(RECORDED DATA Opens)

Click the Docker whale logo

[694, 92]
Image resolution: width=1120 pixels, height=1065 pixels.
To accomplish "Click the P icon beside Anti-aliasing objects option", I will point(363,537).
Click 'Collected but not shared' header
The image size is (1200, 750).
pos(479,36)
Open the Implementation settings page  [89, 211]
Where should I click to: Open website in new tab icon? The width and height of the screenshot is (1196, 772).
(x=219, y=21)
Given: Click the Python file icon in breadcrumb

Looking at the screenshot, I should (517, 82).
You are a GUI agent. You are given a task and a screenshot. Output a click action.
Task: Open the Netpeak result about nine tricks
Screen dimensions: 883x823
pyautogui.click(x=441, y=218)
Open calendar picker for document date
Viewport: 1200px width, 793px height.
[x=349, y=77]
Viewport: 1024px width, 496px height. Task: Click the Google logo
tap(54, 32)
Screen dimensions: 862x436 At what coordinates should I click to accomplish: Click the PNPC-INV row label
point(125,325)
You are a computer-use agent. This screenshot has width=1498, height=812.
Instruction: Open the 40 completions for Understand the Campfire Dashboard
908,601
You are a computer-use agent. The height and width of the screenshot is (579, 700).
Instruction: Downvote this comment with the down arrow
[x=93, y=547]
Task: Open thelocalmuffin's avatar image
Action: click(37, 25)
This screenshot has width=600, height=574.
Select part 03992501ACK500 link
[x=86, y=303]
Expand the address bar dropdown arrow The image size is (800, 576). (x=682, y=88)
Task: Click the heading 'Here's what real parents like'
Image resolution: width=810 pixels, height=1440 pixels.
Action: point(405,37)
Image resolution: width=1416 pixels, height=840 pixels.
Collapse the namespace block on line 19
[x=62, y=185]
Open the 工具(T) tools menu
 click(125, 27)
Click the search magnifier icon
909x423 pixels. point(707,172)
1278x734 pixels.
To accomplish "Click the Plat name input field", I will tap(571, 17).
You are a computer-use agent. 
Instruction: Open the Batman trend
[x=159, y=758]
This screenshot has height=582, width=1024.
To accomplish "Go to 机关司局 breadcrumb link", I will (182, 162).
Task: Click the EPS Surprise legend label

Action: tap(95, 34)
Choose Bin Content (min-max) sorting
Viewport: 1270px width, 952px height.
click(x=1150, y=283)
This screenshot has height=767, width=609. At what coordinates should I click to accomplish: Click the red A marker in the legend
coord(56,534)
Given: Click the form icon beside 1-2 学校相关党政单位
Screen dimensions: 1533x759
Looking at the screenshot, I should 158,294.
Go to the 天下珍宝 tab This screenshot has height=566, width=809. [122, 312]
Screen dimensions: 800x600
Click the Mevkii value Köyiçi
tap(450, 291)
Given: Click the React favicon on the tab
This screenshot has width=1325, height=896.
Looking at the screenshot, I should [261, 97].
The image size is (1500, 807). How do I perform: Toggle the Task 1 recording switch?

(RECORDED DATA Closes)

> **BRIEF**
The word "computer" appears in some of the lines above. Copy those lines.

> **TASK SOLUTION**
You are a computer-use agent. This screenshot has width=1498, height=812.
You are a computer-use agent. The height and width of the screenshot is (579, 700).
You are a computer-use agent. 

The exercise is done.